Maybe because Sylvester sounds a little like Mr. Rogers, I barely cringed when he popped off my beloved upright handlebars and replaced them with those flat, almost cruel-looking mountain-bike bars I've always feared. After I pedaled on my seat for him, Sylvester determined that it was the wrong height and installed a new seat stem. He told me that I'd have to adjust to this new setup and that he was there should I have any questions or need any help. I scooted out of the store with that in mind.
I was in for the most miserable ride of my life.
I understood what he was going for: My back seemed to be engaged in a whole new, healthier way. But that didn't make up for the excruciating pain in my wrists, the pummeling I took when my thighs rammed into my belly with each rotation, the constriction on my breath from leaning over so dramatically, the viselike hold my genitals had on my seat, and the disturbing sensation of both my feet going numb. My comfy old two-wheeler had been body-snatched! I rode it once more to make sure this wasn't just part of the adjustment process. When the situation didn't improve, I got in touch with Sylvester and he had me come in again.
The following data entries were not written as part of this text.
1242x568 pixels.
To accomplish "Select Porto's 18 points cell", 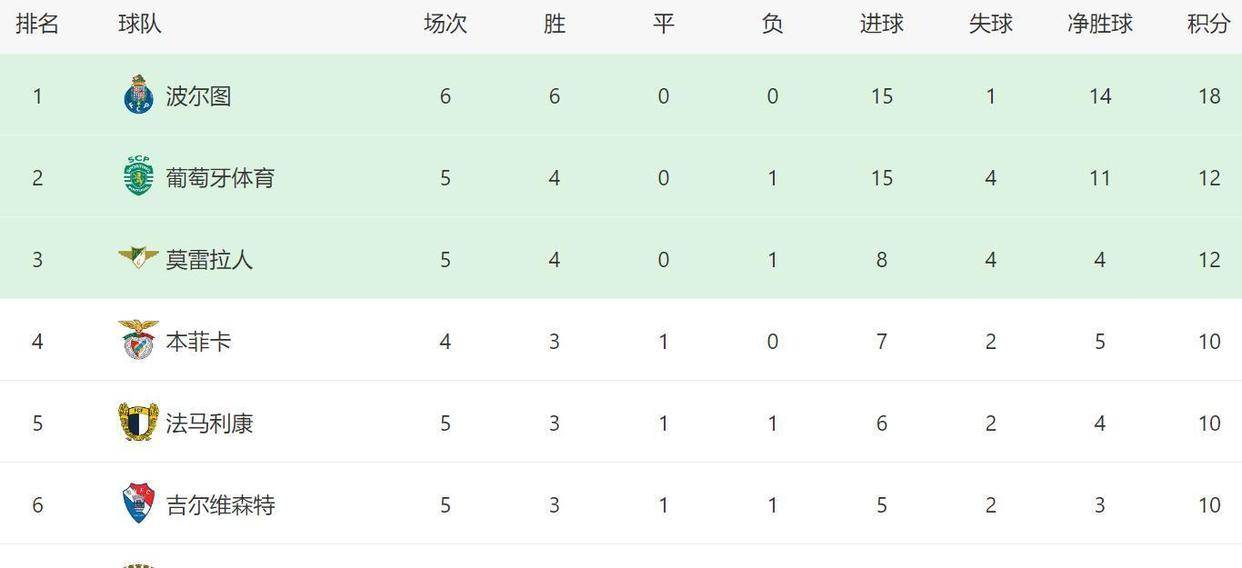I will pyautogui.click(x=1209, y=96).
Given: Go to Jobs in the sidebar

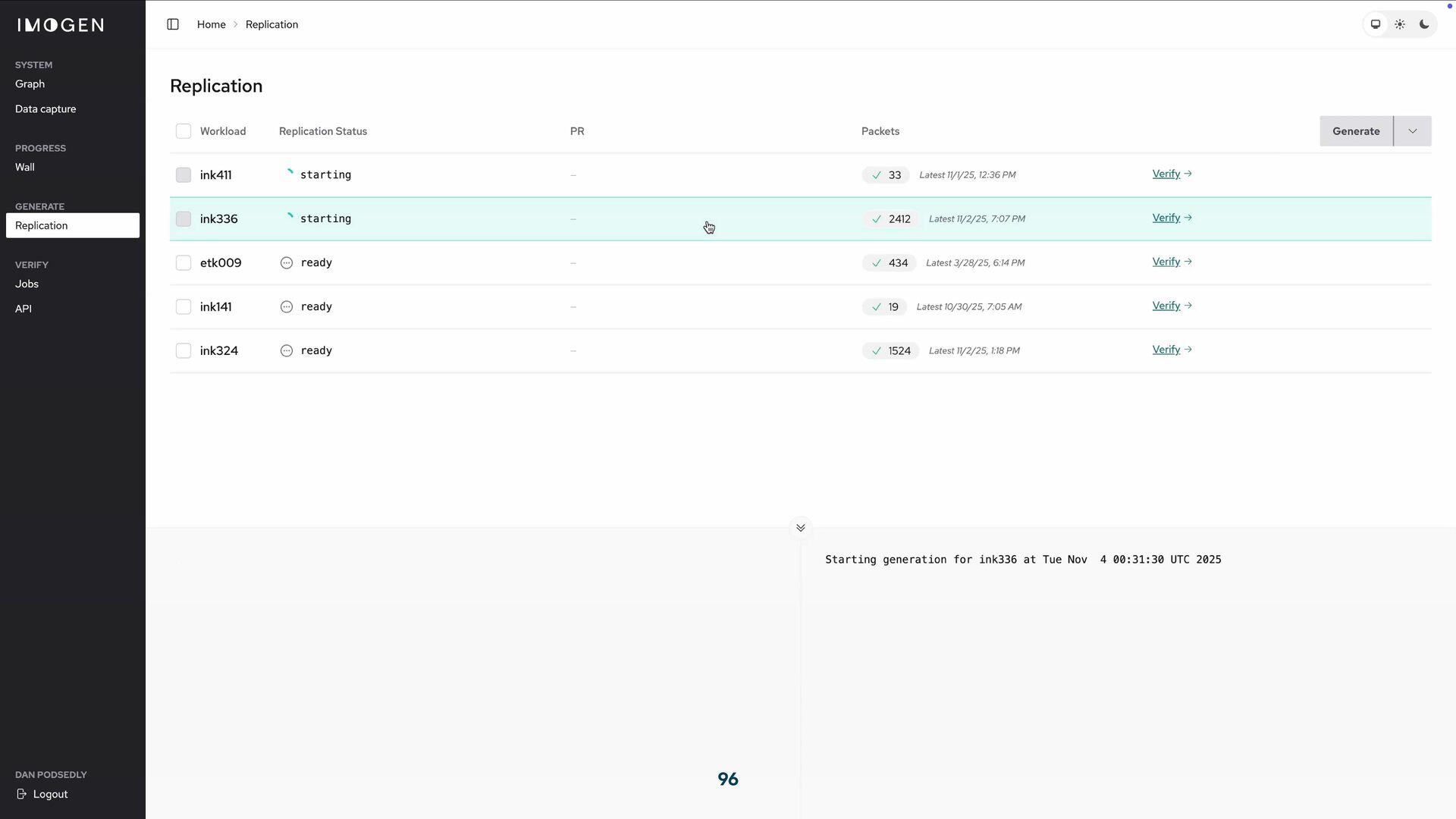Looking at the screenshot, I should (x=27, y=284).
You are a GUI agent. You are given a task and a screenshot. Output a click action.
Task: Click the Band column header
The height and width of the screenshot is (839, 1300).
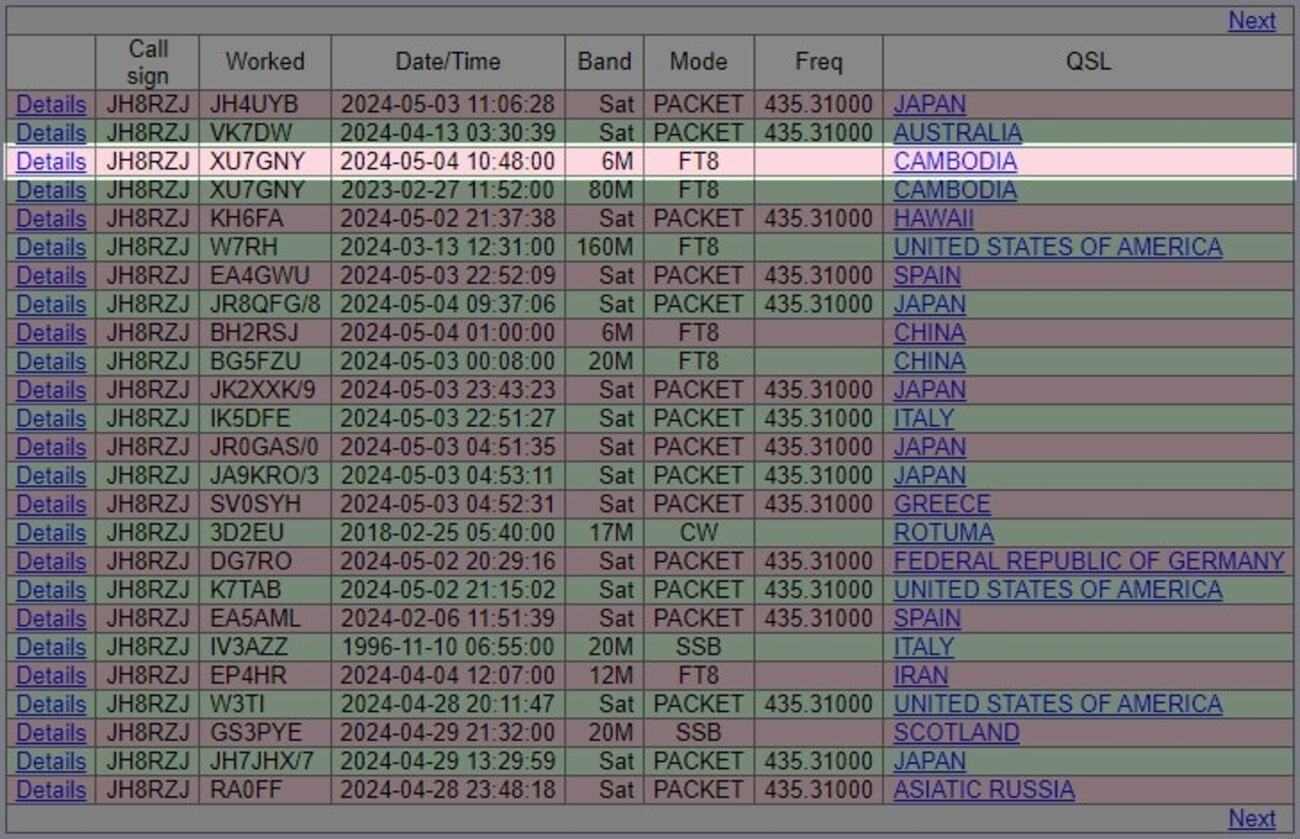click(605, 61)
To a certain degree, I had thrown him a curve ball; most of the bikes he fits don't have owners who are more Rosie than Lance. While the 45-degree angle may work with those knobby-legged, no-ass Spandex-lovers, it doesn't exactly fly for those with Buddha bellies and butter-fed butts. Sylvester replaced the handlebar stem with one that raises it a lot more, and he put on a seat the size of Alaska. I'd still be leaning over, but not as much as before, and my new, generous seat would keep me from sliding forward.
I rode toward home. A group of young girls was playing softball as I approached Alberta Park. The girl up to bat cracked the ball over the left fielder's head. Everyone rose to their feet, and cheers frothed up as she rounded third plate and slid into home. The sky was as blue as a Charm Pop. I forgot I was even riding my bike, which is the way it's supposed to be. Sylvester had sewn my suit. And now it fit just right.
Fittings range from $50 to $200. Plan to spend additional money on parts.
Northeast Portland location:
5329 NE Sandy Blvd., 281-9800 (Michael Sylvester- trained fitting experts are also available at the Bike Gallery's other three locations: downtown, Lake Oswego and Beaverton.)
Sylvester also teaches yoga for cyclists.